EXTRAIT À LIRE:
+ + + +

Quelques années plus tard, je suis alors l’assistant parlementaire d’un député de Haute-Savoie. Nous apprenons que Simone Veil est invitée à un débat à la Maison des Arts de Thonon-les-Bains. Par courtoisie, « mon » député lui propose d’aller la chercher à l’aéroport de Genève, c’est moi qui m’acquitte de cette mission, un peu impressionné. Je vais avoir l’ex-ministre, l’ex-présidente du Parlement européen, pendant près de 45 minutes à mes côtés, le temps du trajet de Genève-Cointrin à Thonon-les-Bains.

Elle se prête de bonne grâce à mes questions – j’en ai tellement à lui poser ! – et y répond sans langue de bois, c’est le moins qu’on puisse dire, surtout quand elle évoque les figures politiques de l’époque.

+ + + +

ENTRÉES DU JEU:
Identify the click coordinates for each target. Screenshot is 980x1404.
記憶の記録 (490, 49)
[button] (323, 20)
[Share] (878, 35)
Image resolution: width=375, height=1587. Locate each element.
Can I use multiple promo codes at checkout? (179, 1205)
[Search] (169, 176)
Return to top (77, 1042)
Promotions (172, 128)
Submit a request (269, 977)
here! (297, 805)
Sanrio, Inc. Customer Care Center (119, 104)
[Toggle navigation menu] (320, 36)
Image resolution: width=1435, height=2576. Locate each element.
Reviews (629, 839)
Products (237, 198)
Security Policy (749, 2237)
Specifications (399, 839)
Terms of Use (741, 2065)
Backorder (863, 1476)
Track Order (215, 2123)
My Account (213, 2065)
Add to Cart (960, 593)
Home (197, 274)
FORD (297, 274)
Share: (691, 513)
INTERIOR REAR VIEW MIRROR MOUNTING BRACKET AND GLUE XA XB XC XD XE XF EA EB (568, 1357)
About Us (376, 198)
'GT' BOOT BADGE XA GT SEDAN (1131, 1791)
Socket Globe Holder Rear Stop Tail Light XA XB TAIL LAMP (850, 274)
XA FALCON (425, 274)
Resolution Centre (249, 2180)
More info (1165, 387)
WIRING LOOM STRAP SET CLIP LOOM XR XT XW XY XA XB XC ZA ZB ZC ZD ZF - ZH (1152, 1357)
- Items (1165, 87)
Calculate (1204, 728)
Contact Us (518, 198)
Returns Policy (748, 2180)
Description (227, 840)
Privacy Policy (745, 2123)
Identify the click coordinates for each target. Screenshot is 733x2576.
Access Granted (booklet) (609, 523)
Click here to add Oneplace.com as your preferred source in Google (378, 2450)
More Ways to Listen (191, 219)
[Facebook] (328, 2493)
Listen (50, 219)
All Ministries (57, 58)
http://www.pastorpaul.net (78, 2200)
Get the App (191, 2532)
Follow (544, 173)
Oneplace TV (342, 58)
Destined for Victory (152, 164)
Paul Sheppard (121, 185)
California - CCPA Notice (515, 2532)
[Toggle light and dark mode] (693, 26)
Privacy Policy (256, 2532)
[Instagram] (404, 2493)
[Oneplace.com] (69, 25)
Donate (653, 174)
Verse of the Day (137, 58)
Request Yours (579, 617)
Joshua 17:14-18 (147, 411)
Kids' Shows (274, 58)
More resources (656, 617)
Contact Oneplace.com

+ + + +

BUT DE L'EXERCICE:
Répondez brièvement à ces trois questions sur l'extrait à lire, en numérotant vos réponses de la même façon.
1. De quel département le député mentionné dans l'extrait est-il l'élu ?
2. De quel aéroport part le trajet vers Thonon-les-Bains ?
3. Comment Simone Veil répond-elle aux questions qui lui sont posées pendant le trajet ?

RÉPONSE FINALE:
1. De la Haute-Savoie.
2. De l'aéroport de Genève-Cointrin.
3. Elle y répond sans langue de bois.